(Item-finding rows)

- - -

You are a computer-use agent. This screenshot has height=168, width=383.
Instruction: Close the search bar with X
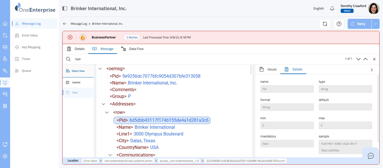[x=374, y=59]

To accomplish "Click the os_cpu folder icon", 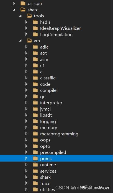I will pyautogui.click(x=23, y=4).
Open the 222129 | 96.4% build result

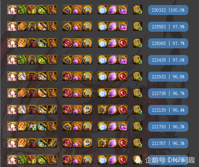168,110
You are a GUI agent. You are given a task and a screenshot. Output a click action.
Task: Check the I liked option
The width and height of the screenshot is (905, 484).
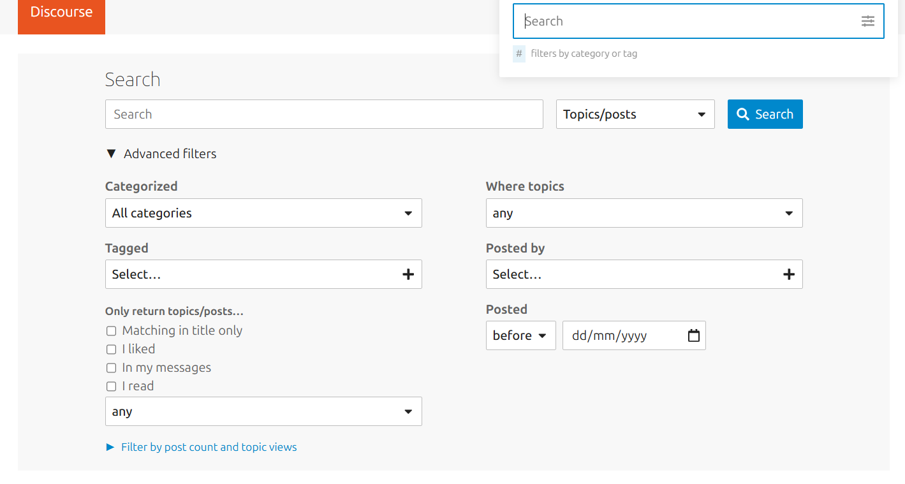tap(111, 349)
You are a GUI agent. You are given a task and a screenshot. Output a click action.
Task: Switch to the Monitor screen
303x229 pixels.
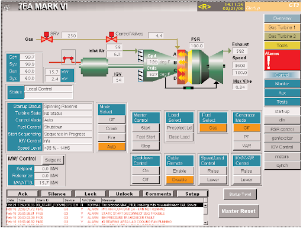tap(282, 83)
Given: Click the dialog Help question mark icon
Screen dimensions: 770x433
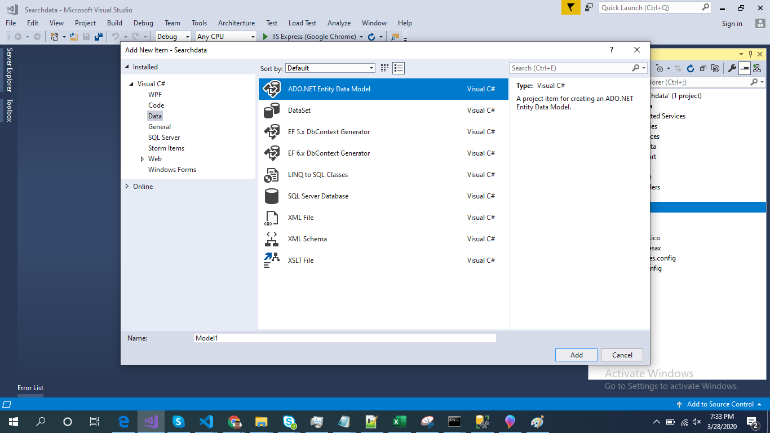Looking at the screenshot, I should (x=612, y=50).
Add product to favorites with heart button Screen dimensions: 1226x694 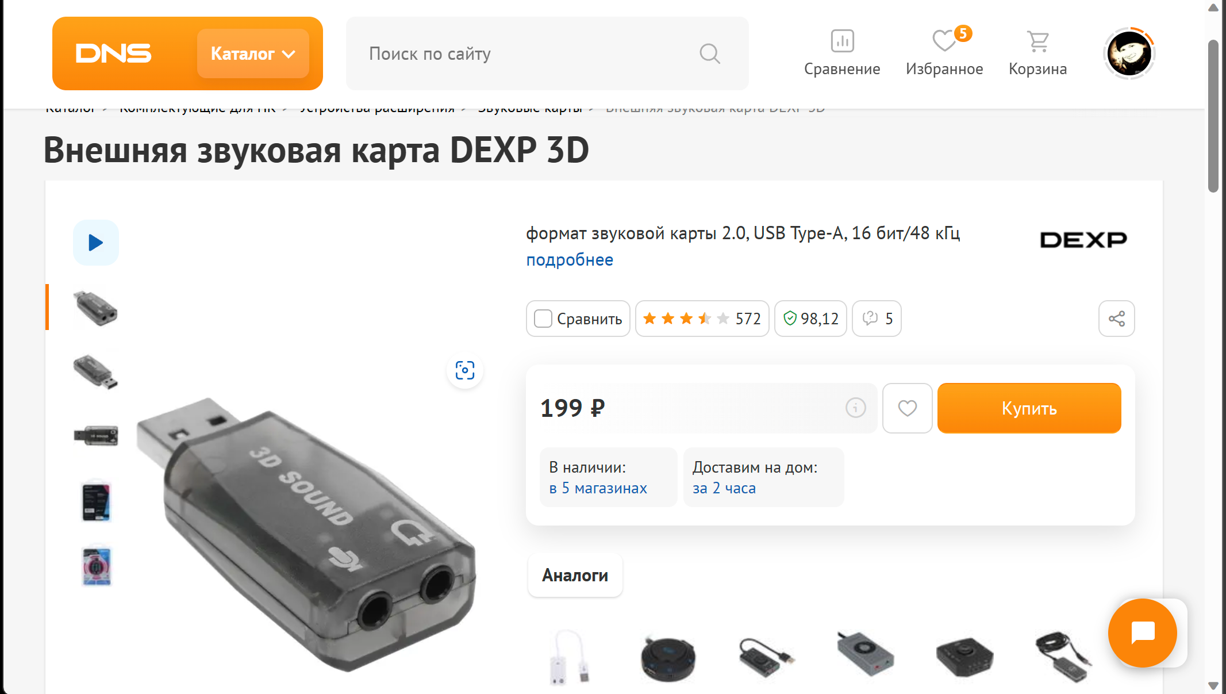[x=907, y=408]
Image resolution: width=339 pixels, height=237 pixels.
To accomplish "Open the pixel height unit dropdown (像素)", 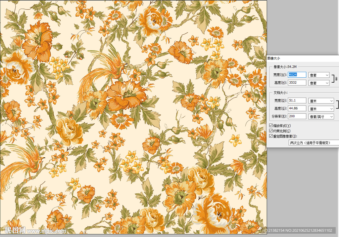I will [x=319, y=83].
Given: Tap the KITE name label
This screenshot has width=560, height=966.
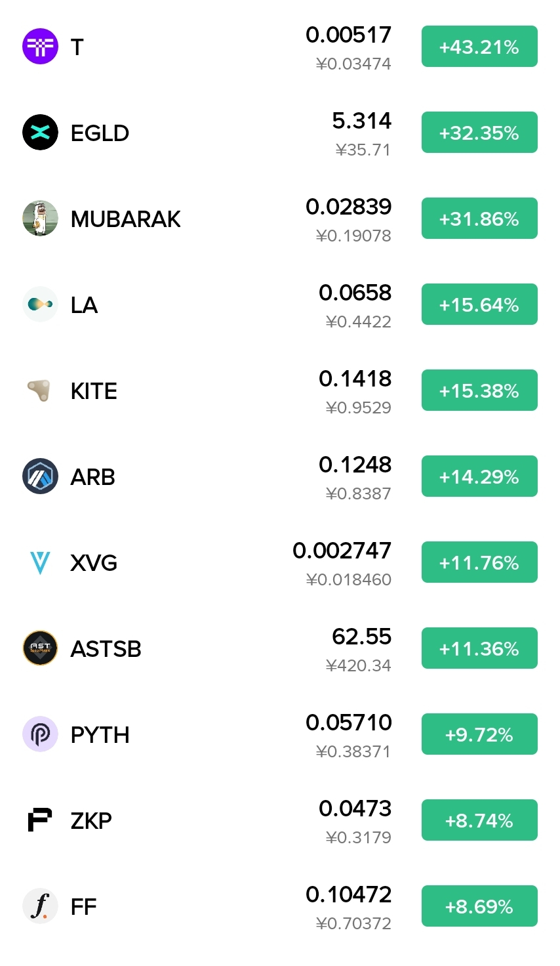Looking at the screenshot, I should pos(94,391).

- - -

Write out, word for word, everything from the line "Given: Tap the KITE name label" down to the end of the rows above, leaving the picture out of your answer.

Given: Tap the KITE name label
This screenshot has width=560, height=966.
Looking at the screenshot, I should pos(94,391).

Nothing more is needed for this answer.